PDA

View Full Version : Browsing the web from the command line


mala
12-26-2002, 07:50 AM
Hi!

"browsing the web from the command line" is an old idea I had and didn't have the time to develop, so I publish it here and see if anyone's interested in it...

The idea is not just to access the Web from a shell in text-mode (text-mode browsers exist yet ;)), but to use shell commands -or new hand-made ones- to retrieve only the information we're interested in, or to get the info we couldn't see with a normal text browser. As an example, look at this oneliner from null, which prints absolute urls saved in a flash file:

$ lynx -source http://ret.mine.nu/top.swf | strings | grep http

As another example, give a look at http://surfraw.sourceforge.net, which gives you the chance to redirect a web result on any command line app.

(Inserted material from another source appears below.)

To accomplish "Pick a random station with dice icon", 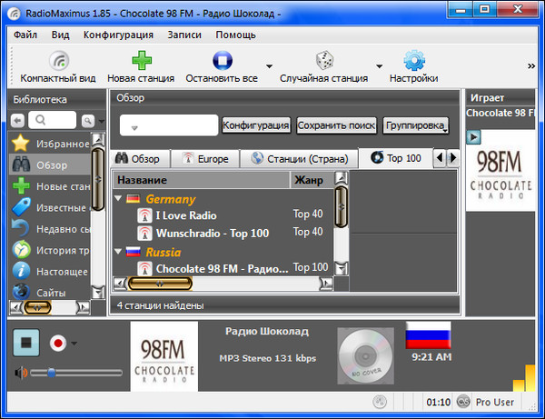I will pos(323,61).
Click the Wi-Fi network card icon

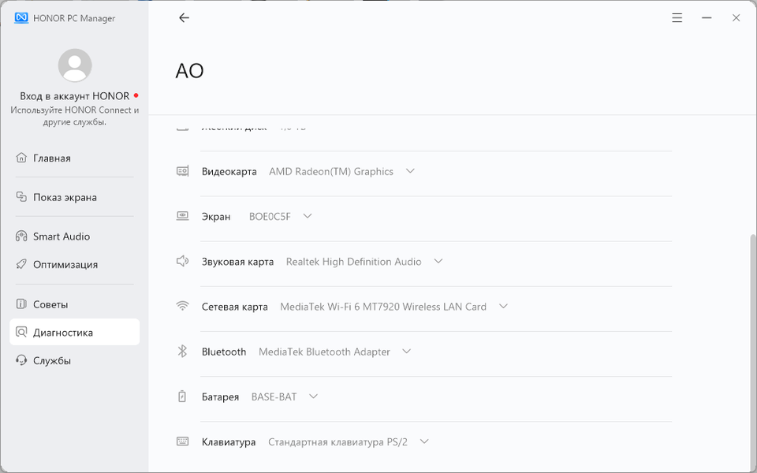point(182,307)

Now you'll probably ask yourselves: "why should we spend time searching for these tricks while we're able to access the Web anyway, with our browsers?". Well, because in this way YOU decide what to see and what to do with the data you download, you choose what to download, you won't have any more popups and banners, and I think just this might be enough :)

mala
12-26-2002, 07:00 PM
I've moved the thread here, since it might become a little more code-oriented... in the meanwhile, I've tried some experiments with wget and I've found something which might come handy in some situations. As an example, to attract your attention, I've made my experiments on porn websites ^__^

Just take one of those "free pr0n" pages, which have new links every day that point to free sections of other websites. I've just run this single line

wget -A mpg,mpeg,avi,asf -r -H -l 2 -nd -t 1 http://url.you.like

went to the cinema and when I was back... 160MB of movies, without having to follow links, click on images, close popups, read banners and so on.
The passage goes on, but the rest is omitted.